Instructions for the task >>
Take the line that contains "1400x840 pixels." and each one after it through the last line below, and retype them exactly. Leave out the pictures.

Extracted data >>
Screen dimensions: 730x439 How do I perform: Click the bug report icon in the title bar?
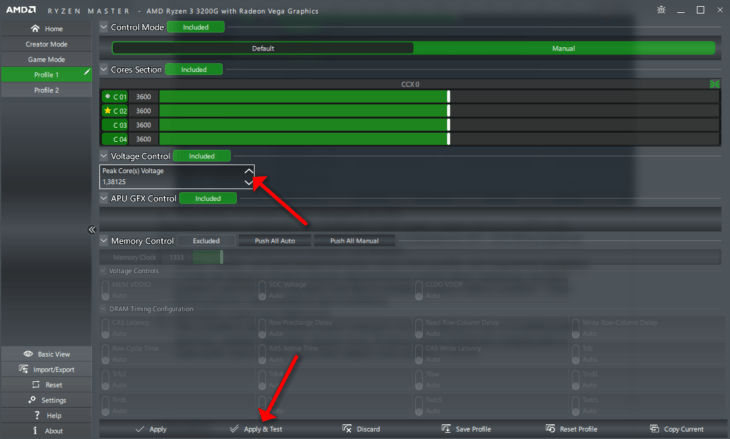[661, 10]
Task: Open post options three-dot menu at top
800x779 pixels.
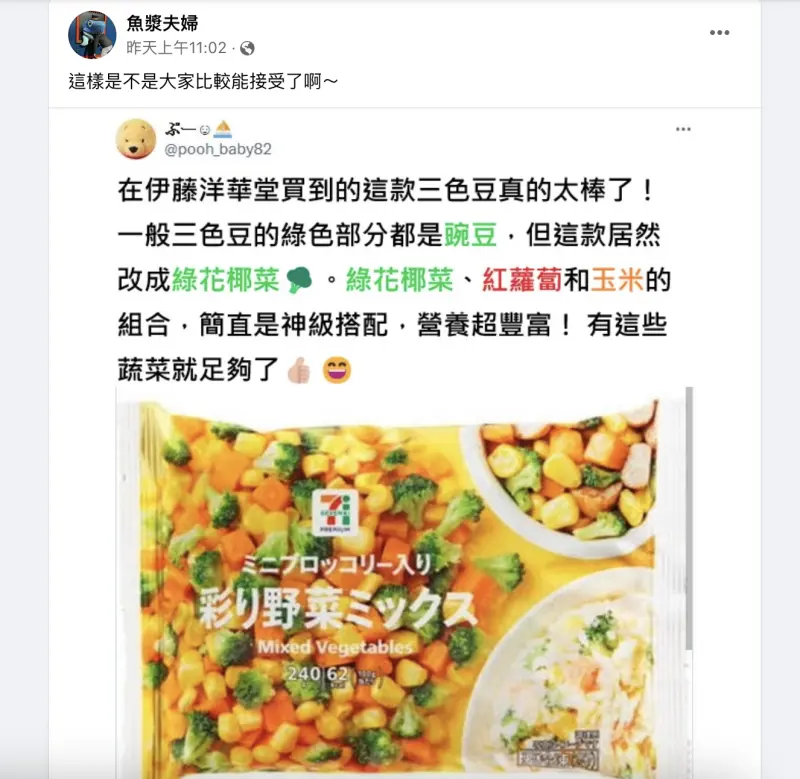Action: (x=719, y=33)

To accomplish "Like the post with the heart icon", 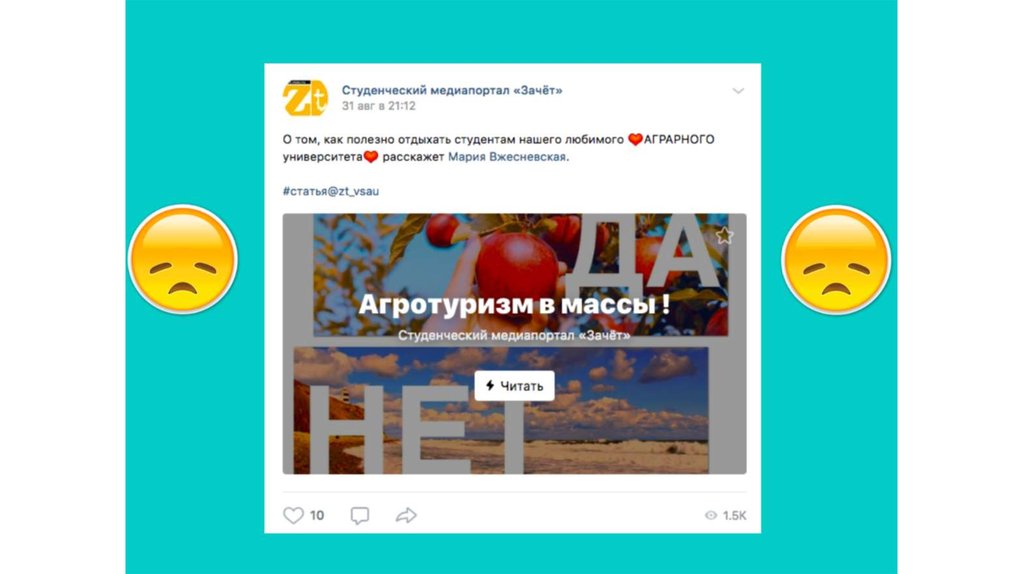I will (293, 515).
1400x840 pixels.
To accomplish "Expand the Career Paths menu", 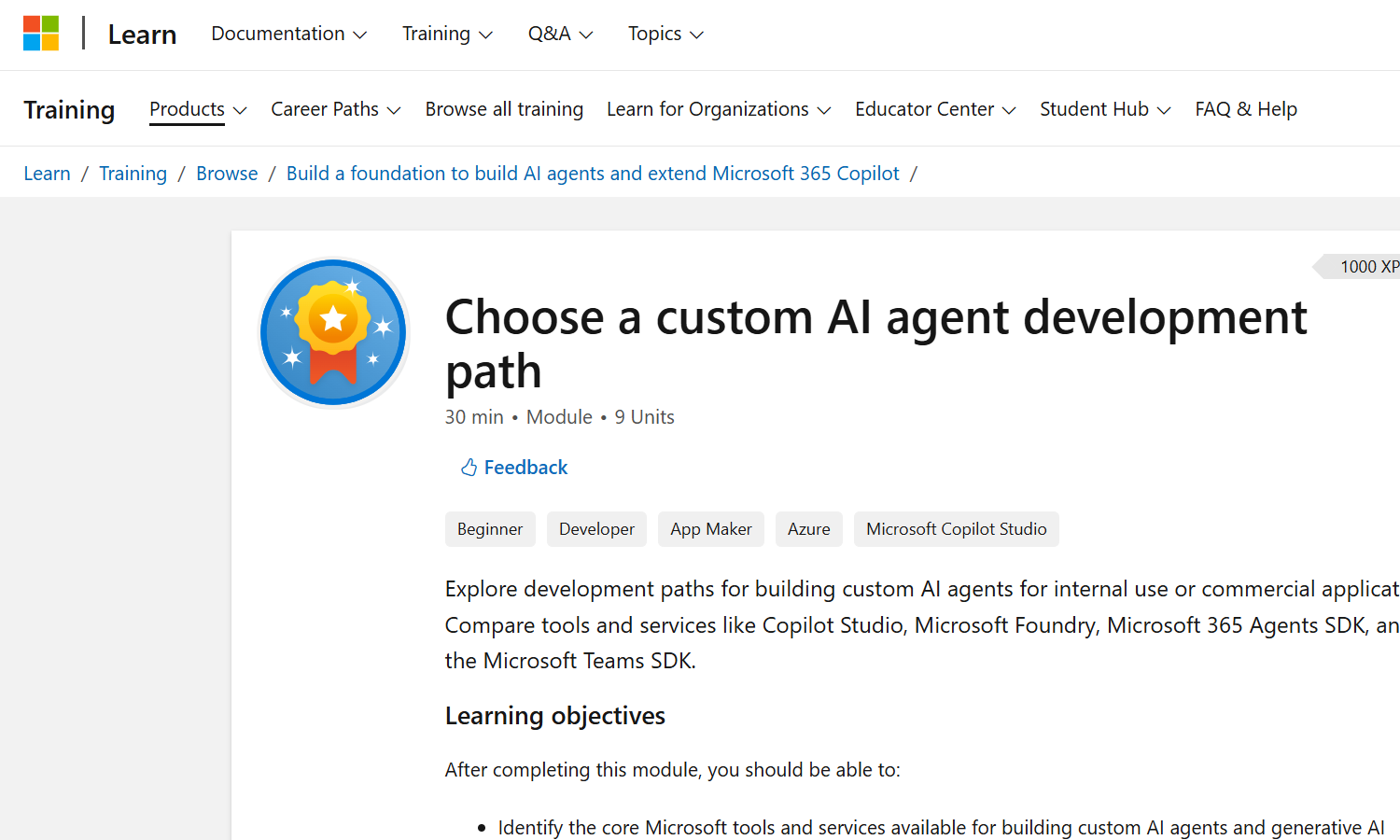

Your solution >>
1400x840 pixels.
To accomplish "Expand the Career Paths menu", 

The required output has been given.